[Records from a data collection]
########################################

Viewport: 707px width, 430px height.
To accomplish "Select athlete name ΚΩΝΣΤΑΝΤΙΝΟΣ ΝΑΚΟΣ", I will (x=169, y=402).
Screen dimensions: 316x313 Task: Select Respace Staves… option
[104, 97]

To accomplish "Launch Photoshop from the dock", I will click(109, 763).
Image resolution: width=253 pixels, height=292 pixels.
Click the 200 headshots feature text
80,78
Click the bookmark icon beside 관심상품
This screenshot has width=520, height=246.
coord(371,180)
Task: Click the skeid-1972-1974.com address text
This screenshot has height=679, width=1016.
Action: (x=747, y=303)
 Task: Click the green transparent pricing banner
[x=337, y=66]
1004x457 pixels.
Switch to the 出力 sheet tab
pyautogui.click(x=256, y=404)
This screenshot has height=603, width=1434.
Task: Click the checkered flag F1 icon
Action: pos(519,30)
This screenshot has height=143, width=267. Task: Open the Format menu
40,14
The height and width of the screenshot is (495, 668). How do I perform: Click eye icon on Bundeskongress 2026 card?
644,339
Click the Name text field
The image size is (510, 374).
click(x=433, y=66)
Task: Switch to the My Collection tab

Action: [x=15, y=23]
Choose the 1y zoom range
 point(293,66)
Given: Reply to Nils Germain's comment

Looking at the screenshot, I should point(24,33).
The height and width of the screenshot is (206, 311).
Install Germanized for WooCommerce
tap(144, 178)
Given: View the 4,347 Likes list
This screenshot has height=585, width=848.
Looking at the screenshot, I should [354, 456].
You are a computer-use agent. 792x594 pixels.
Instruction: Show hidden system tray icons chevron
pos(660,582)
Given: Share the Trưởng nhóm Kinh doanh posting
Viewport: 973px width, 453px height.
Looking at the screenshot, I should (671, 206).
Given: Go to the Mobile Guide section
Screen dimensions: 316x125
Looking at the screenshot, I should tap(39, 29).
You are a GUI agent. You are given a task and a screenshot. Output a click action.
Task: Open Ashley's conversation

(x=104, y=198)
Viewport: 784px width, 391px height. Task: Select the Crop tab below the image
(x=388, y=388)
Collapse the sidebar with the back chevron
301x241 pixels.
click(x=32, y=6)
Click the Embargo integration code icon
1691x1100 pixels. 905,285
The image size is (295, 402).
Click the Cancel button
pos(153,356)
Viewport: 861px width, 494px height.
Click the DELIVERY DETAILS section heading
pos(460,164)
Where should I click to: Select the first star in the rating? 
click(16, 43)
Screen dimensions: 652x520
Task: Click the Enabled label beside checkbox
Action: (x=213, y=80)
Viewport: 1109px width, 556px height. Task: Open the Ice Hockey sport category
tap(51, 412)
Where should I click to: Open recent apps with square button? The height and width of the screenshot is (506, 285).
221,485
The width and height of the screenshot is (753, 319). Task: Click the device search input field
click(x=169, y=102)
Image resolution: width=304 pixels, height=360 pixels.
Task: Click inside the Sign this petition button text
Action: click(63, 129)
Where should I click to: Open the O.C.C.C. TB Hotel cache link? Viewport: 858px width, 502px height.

########################################

▸ **What to work on**
Your response should consist of the records, printed exactly.

▸ **Solution for this task**
Viewport: 707px width, 430px height.
To accomplish "Select athlete name ΚΩΝΣΤΑΝΤΙΝΟΣ ΝΑΚΟΣ", I will (x=169, y=402).
Screen dimensions: 316x313 Task: Select Respace Staves… option
[104, 97]

To accomplish "Launch Photoshop from the dock", I will click(109, 763).
Image resolution: width=253 pixels, height=292 pixels.
Click the 200 headshots feature text
80,78
Click the bookmark icon beside 관심상품
This screenshot has width=520, height=246.
coord(371,180)
Task: Click the skeid-1972-1974.com address text
This screenshot has height=679, width=1016.
Action: (x=747, y=303)
 Task: Click the green transparent pricing banner
[x=337, y=66]
1004x457 pixels.
Switch to the 出力 sheet tab
pyautogui.click(x=256, y=404)
This screenshot has height=603, width=1434.
Task: Click the checkered flag F1 icon
Action: pos(519,30)
This screenshot has height=143, width=267. Task: Open the Format menu
40,14
The height and width of the screenshot is (495, 668). How do I perform: Click eye icon on Bundeskongress 2026 card?
644,339
Click the Name text field
The image size is (510, 374).
click(x=433, y=66)
Task: Switch to the My Collection tab

Action: [x=15, y=23]
Choose the 1y zoom range
 point(293,66)
Given: Reply to Nils Germain's comment

Looking at the screenshot, I should point(24,33).
The height and width of the screenshot is (206, 311).
Install Germanized for WooCommerce
tap(144, 178)
Given: View the 4,347 Likes list
This screenshot has height=585, width=848.
Looking at the screenshot, I should [354, 456].
You are a computer-use agent. 792x594 pixels.
Instruction: Show hidden system tray icons chevron
pos(660,582)
Given: Share the Trưởng nhóm Kinh doanh posting
Viewport: 973px width, 453px height.
Looking at the screenshot, I should (671, 206).
Given: Go to the Mobile Guide section
Screen dimensions: 316x125
Looking at the screenshot, I should tap(39, 29).
You are a GUI agent. You are given a task and a screenshot. Output a click action.
Task: Open Ashley's conversation

(x=104, y=198)
Viewport: 784px width, 391px height. Task: Select the Crop tab below the image
(x=388, y=388)
Collapse the sidebar with the back chevron
301x241 pixels.
click(x=32, y=6)
Click the Embargo integration code icon
1691x1100 pixels. 905,285
The image size is (295, 402).
Click the Cancel button
pos(153,356)
Viewport: 861px width, 494px height.
Click the DELIVERY DETAILS section heading
pos(460,164)
Where should I click to: Select the first star in the rating? 
click(16, 43)
Screen dimensions: 652x520
Task: Click the Enabled label beside checkbox
Action: (x=213, y=80)
Viewport: 1109px width, 556px height. Task: Open the Ice Hockey sport category
tap(51, 412)
Where should I click to: Open recent apps with square button? The height and width of the screenshot is (506, 285).
221,485
The width and height of the screenshot is (753, 319). Task: Click the device search input field
click(x=169, y=102)
Image resolution: width=304 pixels, height=360 pixels.
Task: Click inside the Sign this petition button text
Action: click(63, 129)
Where should I click to: Open the O.C.C.C. TB Hotel cache link? Viewport: 858px width, 502px height.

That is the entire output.